EIP | EBP | local variables

But where can I find %eax and the rest are common registers? Is it possible to overwrite them with a buffer overflow?

Update: in the end, I didn’t even have to rewrite %eax , because it turned out that the program indicated %eax to enter the user at some point.

+5
source share
3 answers

The register, by definition, is not in RAM. The registers are on the CPU and have no addresses, so you cannot overwrite them with buffer overflows. However, there are very few registers, so the compiler really uses them as a kind of cache for the most used stack elements. This means that although you cannot overflow stricto sensu registers, values ​​overwritten in RAM will be loaded into registers sooner or later.

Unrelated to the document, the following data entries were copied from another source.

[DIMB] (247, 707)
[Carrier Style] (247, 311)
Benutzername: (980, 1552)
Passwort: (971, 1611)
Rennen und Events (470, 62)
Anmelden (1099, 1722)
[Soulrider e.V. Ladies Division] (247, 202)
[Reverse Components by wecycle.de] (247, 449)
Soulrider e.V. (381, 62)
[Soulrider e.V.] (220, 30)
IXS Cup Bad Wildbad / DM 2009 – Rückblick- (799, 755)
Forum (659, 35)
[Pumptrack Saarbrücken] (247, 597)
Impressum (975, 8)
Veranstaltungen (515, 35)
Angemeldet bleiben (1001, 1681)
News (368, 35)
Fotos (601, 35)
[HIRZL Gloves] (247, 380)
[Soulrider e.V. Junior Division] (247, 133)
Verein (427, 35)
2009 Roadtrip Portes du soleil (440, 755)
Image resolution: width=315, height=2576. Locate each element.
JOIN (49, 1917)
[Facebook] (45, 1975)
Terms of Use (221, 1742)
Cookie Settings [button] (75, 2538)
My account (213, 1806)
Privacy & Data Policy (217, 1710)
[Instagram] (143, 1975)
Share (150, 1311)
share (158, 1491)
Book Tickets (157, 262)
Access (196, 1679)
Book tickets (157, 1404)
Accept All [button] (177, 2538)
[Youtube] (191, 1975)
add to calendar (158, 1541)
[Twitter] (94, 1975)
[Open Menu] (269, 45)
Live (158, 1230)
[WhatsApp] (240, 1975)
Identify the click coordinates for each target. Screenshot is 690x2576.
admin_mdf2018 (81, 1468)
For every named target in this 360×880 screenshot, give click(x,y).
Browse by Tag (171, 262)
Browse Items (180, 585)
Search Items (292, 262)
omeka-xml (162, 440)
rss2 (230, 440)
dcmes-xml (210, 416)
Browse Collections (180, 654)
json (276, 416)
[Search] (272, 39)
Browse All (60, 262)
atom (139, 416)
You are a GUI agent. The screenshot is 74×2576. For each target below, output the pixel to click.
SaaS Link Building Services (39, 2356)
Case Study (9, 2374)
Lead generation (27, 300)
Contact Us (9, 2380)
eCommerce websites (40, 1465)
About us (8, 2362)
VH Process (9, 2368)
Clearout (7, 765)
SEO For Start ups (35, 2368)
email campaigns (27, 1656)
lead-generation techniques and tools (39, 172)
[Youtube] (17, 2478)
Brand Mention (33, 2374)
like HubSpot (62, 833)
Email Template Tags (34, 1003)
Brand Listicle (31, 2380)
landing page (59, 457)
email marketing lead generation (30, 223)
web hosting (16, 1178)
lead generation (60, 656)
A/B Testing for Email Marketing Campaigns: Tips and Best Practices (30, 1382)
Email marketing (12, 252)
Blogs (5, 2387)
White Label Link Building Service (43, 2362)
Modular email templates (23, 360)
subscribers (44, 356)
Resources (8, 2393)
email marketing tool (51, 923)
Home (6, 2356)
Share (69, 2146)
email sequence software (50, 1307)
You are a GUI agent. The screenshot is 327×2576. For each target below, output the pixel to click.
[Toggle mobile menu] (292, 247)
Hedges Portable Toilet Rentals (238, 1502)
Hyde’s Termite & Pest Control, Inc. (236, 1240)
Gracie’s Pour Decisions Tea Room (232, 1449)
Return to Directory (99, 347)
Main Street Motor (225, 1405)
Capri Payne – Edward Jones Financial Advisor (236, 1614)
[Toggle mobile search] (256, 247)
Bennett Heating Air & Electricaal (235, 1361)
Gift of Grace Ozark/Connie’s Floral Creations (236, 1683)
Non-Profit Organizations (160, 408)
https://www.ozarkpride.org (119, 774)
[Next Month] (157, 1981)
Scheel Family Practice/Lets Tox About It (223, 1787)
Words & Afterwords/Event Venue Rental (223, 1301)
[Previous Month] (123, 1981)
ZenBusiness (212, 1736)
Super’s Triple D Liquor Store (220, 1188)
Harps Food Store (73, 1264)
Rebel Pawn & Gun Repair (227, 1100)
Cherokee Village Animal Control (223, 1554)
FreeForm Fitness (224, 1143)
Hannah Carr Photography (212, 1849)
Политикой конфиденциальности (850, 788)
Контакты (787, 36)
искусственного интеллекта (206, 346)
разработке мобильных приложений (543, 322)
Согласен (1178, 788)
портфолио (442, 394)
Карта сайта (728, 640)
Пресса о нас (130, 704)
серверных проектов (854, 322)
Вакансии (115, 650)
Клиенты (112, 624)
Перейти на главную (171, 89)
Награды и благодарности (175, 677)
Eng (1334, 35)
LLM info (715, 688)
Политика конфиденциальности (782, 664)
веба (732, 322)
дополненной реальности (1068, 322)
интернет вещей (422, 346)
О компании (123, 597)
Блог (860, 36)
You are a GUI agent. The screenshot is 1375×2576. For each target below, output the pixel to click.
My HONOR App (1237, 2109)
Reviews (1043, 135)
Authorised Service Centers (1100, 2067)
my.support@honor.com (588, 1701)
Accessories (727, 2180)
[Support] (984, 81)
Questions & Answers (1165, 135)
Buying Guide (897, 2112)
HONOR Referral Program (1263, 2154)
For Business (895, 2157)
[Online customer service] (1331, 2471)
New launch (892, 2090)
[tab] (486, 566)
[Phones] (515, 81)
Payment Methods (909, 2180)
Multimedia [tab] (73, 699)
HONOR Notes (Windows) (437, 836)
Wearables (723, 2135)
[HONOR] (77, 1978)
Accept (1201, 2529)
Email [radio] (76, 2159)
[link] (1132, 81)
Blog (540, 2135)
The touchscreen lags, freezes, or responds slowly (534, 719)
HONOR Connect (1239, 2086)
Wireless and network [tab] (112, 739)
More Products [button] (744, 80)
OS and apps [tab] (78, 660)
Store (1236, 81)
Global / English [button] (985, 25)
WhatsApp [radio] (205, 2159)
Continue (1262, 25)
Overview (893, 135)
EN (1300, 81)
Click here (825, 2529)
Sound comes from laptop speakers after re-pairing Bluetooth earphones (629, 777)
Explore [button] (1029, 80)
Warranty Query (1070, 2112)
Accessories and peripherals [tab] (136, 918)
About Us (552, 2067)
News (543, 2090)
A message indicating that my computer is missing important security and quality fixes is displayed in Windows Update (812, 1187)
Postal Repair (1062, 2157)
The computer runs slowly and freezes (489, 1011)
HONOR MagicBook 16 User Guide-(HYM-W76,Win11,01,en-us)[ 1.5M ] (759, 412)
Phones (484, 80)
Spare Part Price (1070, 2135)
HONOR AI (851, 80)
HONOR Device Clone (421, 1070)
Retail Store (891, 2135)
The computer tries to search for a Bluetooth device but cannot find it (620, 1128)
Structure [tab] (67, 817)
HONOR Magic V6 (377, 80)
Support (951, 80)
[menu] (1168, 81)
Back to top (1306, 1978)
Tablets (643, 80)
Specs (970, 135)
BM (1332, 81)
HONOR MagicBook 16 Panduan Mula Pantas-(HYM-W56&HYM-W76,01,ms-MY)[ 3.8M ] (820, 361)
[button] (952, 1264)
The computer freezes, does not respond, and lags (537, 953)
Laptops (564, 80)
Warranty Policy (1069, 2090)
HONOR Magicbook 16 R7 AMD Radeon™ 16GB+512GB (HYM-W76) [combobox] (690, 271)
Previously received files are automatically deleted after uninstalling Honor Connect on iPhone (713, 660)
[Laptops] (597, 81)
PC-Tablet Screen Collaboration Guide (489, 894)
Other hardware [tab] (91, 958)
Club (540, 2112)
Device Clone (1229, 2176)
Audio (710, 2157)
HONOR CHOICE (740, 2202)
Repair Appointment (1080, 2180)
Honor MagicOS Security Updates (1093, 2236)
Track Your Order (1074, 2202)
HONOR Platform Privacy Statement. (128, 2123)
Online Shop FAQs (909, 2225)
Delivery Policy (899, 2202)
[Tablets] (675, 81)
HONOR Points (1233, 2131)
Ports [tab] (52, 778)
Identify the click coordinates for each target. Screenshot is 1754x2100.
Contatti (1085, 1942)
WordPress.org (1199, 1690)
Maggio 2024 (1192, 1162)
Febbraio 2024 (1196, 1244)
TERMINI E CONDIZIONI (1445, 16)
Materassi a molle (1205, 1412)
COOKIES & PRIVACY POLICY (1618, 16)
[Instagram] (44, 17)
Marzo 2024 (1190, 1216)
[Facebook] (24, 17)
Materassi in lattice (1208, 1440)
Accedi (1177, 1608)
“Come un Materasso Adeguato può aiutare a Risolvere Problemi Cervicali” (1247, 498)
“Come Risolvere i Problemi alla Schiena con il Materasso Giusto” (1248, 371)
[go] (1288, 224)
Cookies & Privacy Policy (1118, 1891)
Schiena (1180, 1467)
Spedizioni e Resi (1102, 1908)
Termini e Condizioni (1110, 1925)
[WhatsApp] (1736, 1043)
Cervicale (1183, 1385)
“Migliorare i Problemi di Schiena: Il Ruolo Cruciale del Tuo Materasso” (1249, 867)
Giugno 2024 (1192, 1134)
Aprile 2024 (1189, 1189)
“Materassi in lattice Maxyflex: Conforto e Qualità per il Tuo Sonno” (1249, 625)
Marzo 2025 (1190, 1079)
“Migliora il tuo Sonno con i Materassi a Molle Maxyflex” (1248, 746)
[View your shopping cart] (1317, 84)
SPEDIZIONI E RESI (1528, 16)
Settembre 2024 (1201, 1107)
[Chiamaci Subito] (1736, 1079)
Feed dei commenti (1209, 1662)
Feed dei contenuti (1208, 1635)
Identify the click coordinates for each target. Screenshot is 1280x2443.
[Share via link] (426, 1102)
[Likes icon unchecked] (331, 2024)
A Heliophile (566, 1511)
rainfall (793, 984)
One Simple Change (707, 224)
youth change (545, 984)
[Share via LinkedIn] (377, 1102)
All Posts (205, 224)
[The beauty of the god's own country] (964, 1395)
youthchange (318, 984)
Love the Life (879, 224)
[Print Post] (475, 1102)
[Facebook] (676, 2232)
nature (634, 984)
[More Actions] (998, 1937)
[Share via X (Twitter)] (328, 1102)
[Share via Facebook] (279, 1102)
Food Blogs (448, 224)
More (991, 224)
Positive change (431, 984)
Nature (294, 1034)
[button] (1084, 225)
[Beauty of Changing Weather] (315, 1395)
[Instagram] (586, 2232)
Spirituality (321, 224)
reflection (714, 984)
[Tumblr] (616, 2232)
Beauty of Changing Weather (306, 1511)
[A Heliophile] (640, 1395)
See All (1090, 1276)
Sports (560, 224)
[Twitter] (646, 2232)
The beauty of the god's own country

(In CPU Sparc, the register-stack-cache policy is even tightly bound.)

In your scheme, EIP and EBP are not on the stack; the corresponding slots on the stack are the areas from which these two registers will be reloaded (after the function exits). EAX, on the other hand, is a general purpose register that will be used here and there without strict agreement.

+6
source

EAX will probably never appear on the stack. For most x86 compilers, EAX is a 32-bit register of return value and is never stored on the stack or restored from the stack (RAX on 64-bit systems).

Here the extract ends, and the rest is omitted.